# Partial derivatives

1. Apr 1, 2008

### ehrenfest

[SOLVED] partial derivatives

1. The problem statement, all variables and given/known data
Can the partial derivative of a function depend depend on the form it is in?

Say, z = f(x,y), and y=g(x,w). If I take

$$\frac{\partial z}{\partial y}$$

then I get

$$\frac{\partial f(x,y)}{\partial y}$$

which is not necessarily 0. But $\frac{\partial z}{\partial y}$ is also equal to

$$\frac{\partial f(x,g(x,w))}{\partial y}$$

which is identically 0. This is DRIVING ME OUT OF MY MIND.
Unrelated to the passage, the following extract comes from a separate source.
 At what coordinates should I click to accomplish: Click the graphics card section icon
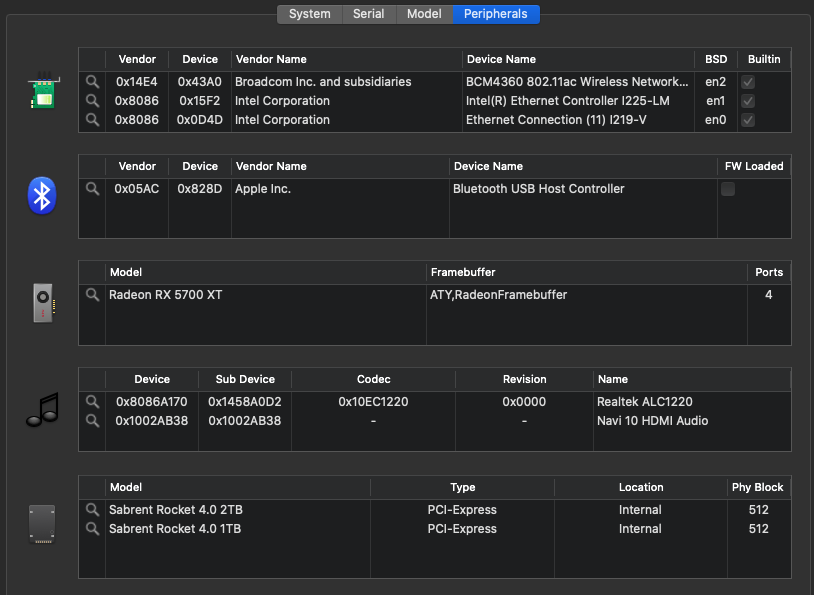(x=41, y=303)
Also, say we have z = f(x,y) = x^2+y^2+y and we also know that x=y. Then z also equals g(x,y) = x^2+y^2+x.

Thus, we get

$$2 y +1 = \frac{\partial f(x,y)}{\partial y} = \frac{\partial z}{\partial y} = \frac{\partial g(x,y)}{\partial y} = 2y$$

which is absurd. What is wrong with my logic?
All of these examples come from thermodynamics.
2. Relevant equations

3. The attempt at a solution

Last edited: Apr 1, 2008
2. Apr 1, 2008

### Dick

Of course the partial derivative depends on the form of the function. When you write a partial derivative you are implicitly assuming that some combination of variables is held constant. When you juggle the form around like that you are changing what you are thinking of as 'constant'. Don't do that. Use the chain rule for partial derivatives and everything will take care of itself.

3. Apr 1, 2008

### genneth

To expound on what Dick just said --- make sure you say which variables are being held constant, *explicitly*.

4. Apr 1, 2008

### ehrenfest

So, you are saying that partial derivatives do not make sense unless you hold enough variables constant to make the partial derivative unambiguous? That is, whenever I write down I partial derivative, I should always make sure that I have specified enough variables SO THAT THE PARTIAL DERIVATIVE IS INDEPENDENT OF THE FORM OF THE FUNCTION, right?

How do you know when you have specified enough variables to make the partial derivative unambiguous?

Last edited: Apr 1, 2008
5. Apr 1, 2008

### Dick

Uh, when you've specified enough that the function is only a function of one unfixed variable.

6. Apr 2, 2008

### ehrenfest

What about the first two questions in my last post?

7. Apr 2, 2008

### HallsofIvy

Staff Emeritus
The answer to both of those questions is "yes".